GPT denied the allegations, asserting that it followed standard return-to-work procedures. The company claimed that L.B. was not forced to return to work without modifications and that he was removed from the HS committee as part of an organizational restructuring. GPT also cited a series of disciplinary actions, including warnings, suspensions, and a performance improvement plan, as justifications for L.B.’s termination.

OHS officer’s findings

The OHS officer’s report assessed whether GPT’s actions constituted a breach of section 18 of the Act, which prohibits disciplinary action against workers for complying with OHS legislation. The officer applied a three-part test:

  1. Whether the complainant was acting in compliance with the Act or an OHS order.
  2. Whether the complainant was subjected to disciplinary action as defined under the Act.
  3. Whether the employer demonstrated that disciplinary action was taken for a reason unrelated to the complainant’s compliance with the Act.

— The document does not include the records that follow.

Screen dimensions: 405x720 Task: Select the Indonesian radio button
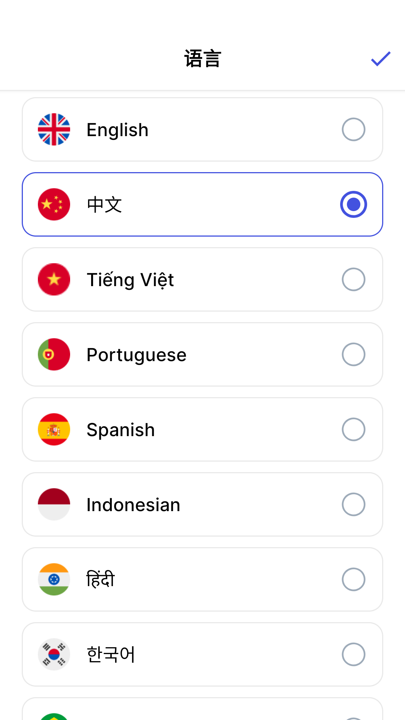[353, 504]
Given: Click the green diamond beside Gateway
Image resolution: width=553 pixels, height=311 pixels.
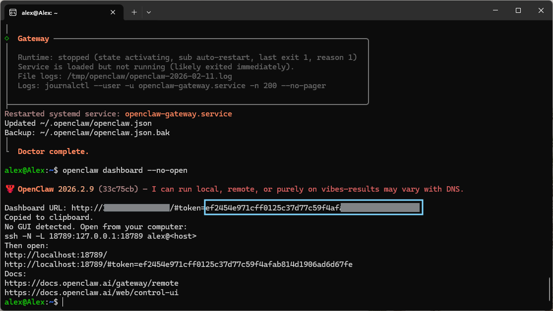Looking at the screenshot, I should coord(6,38).
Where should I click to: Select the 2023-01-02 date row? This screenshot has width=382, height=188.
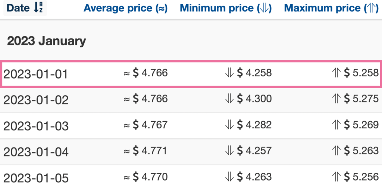[191, 100]
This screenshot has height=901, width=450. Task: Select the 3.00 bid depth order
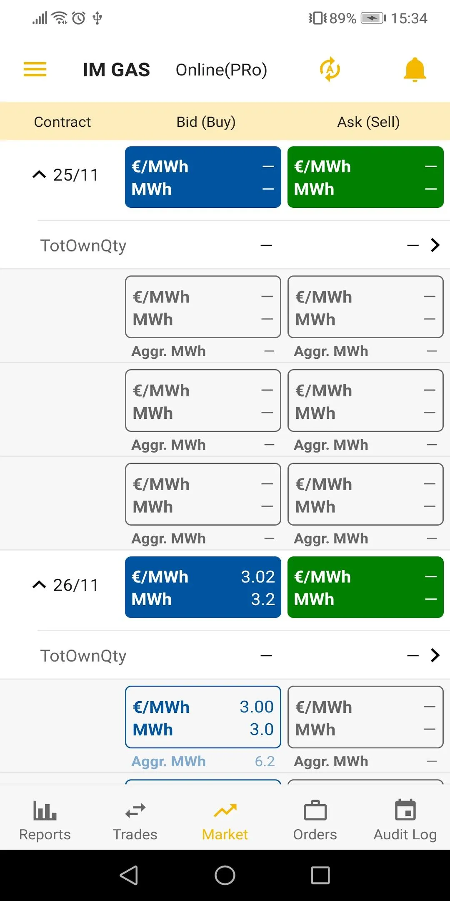point(203,717)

The officer concluded that L.B. was subject to disciplinary action but found that GPT provided a plausible non-OHS-related reason for the termination. The officer’s report stated: “Given the above, I conclude that it was more likely than not that the complainant’s employment was terminated for a non-OHS reason.”

Appeal body’s decision

The appeal body ruled that the officer’s decision was unreasonable and failed to properly apply the legal test. Specifically, it found that:

  • The officer did not sufficiently assess whether L.B.’s compliance with the Act was a reason for the disciplinary action, even if it was not the sole or primary reason.
  • The report did not address all alleged disciplinary actions, including L.B.’s removal from the HS committee and the requirement to see an OIS doctor.
  • The officer failed to properly scrutinize GPT’s justifications for disciplinary measures, including whether they were pretextual.

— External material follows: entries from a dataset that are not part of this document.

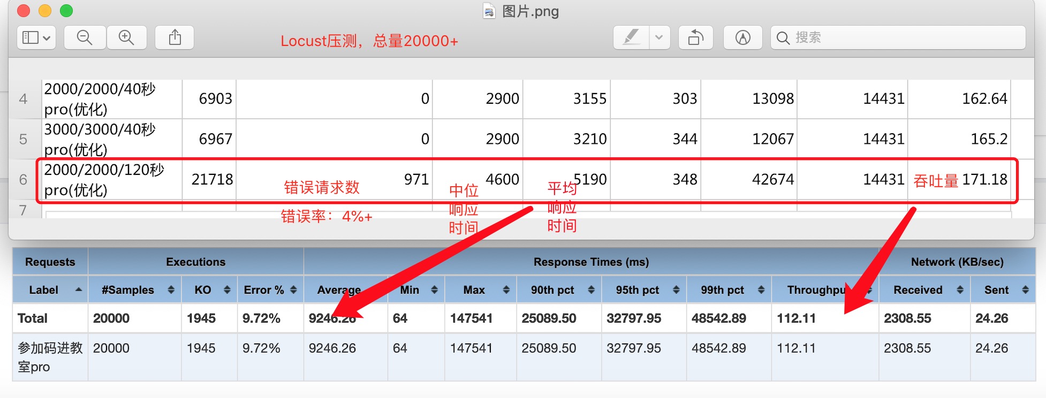Sort table by Label column
The height and width of the screenshot is (398, 1046).
click(50, 290)
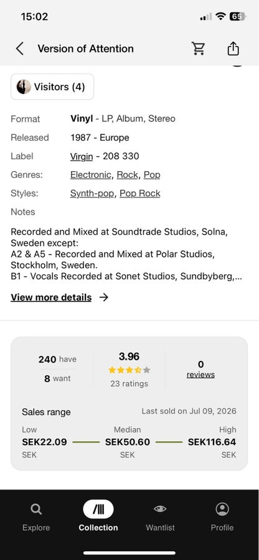Tap the Visitors (4) button
This screenshot has height=560, width=259.
coord(52,86)
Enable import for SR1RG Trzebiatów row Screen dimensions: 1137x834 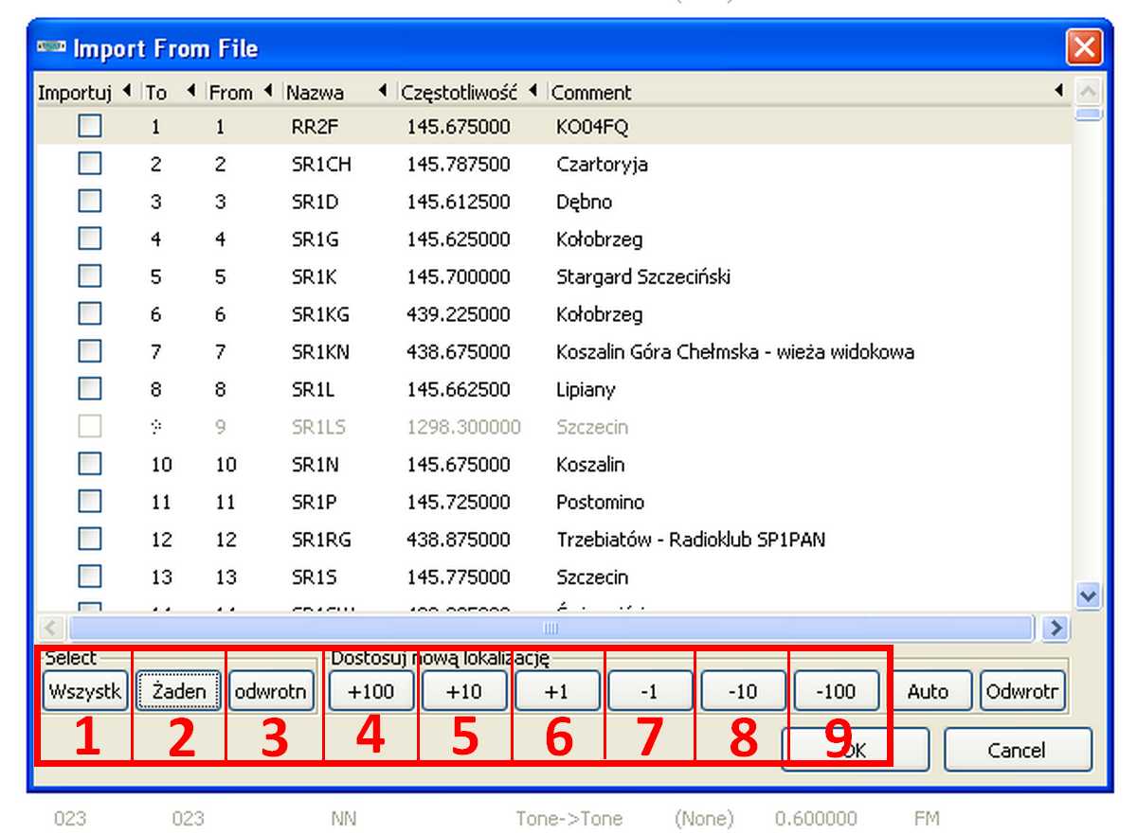click(90, 539)
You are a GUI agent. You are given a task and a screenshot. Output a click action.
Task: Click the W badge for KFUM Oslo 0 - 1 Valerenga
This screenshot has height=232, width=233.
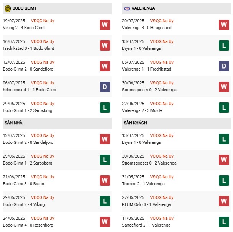(x=224, y=201)
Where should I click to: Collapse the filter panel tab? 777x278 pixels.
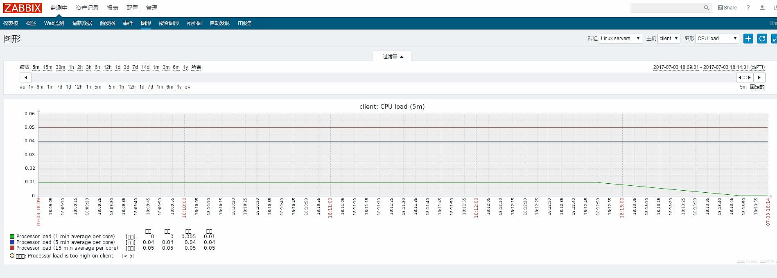[392, 57]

The appeal body noted that under established OHS case law, an employer must demonstrate that a worker’s compliance with the Act was not a factor in disciplinary action. The decision cited Martin v. Amazon Data Services Canada Inc., 2024 ABOHSAB 12, which held that an employer’s burden is not just to provide an alternative reason for termination but to show that compliance with the Act was not a reason.

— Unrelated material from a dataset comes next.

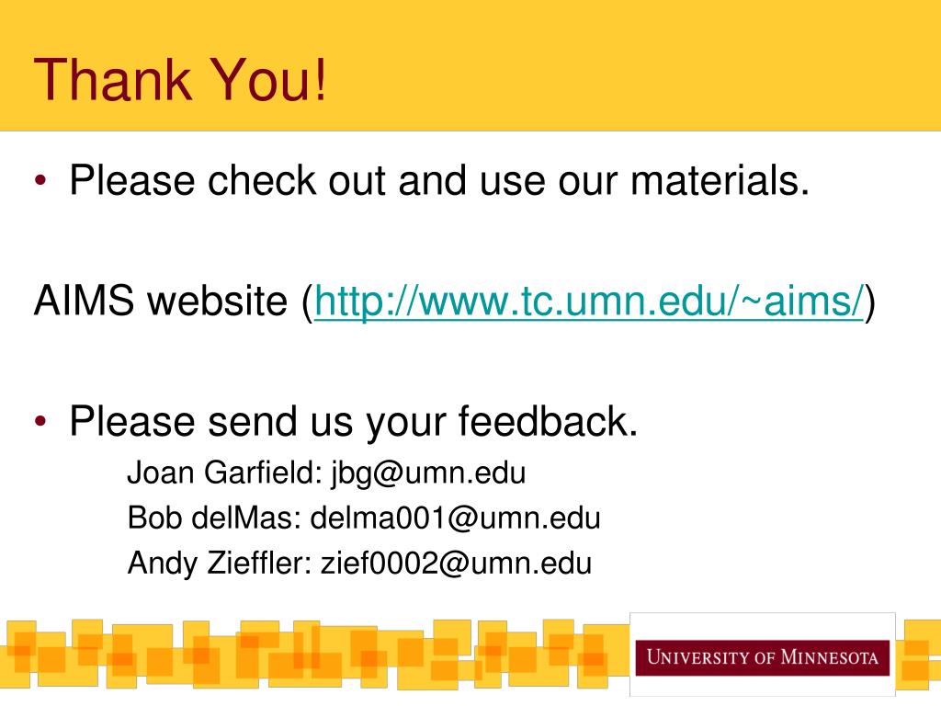Image resolution: width=941 pixels, height=706 pixels.
Task: Click the delma001@umn.edu email address
Action: click(455, 518)
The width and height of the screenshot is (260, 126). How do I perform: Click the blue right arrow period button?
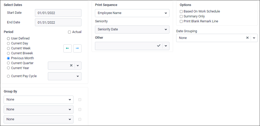coord(77,48)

The appeal body also found that the officer improperly focused on whether GPT followed progressive discipline measures rather than whether the discipline was motivated, at least in part, by L.B.’s assertion of OHS rights. It emphasized that a disciplinary action complaint is not a wrongful dismissal claim and that the key issue was whether OHS-related activities influenced GPT’s decisions.

Remedy

Given the gaps in the officer’s analysis, the appeal body determined that it could not vary the decision or substitute its own findings. Instead, it remitted the case for reconsideration, directing the officer to:

  • Apply the correct legal test and assess whether L.B.’s compliance with the Act was a reason for the disciplinary actions.
  • Provide a clear and rational analysis of whether each alleged action constituted disciplinary action under section 18 of the Act.
  • Scrutinize GPT’s explanations for its disciplinary measures, particularly in light of L.B.’s allegations that they were pretextual.

The officer has been given the discretion to conduct further investigation as necessary.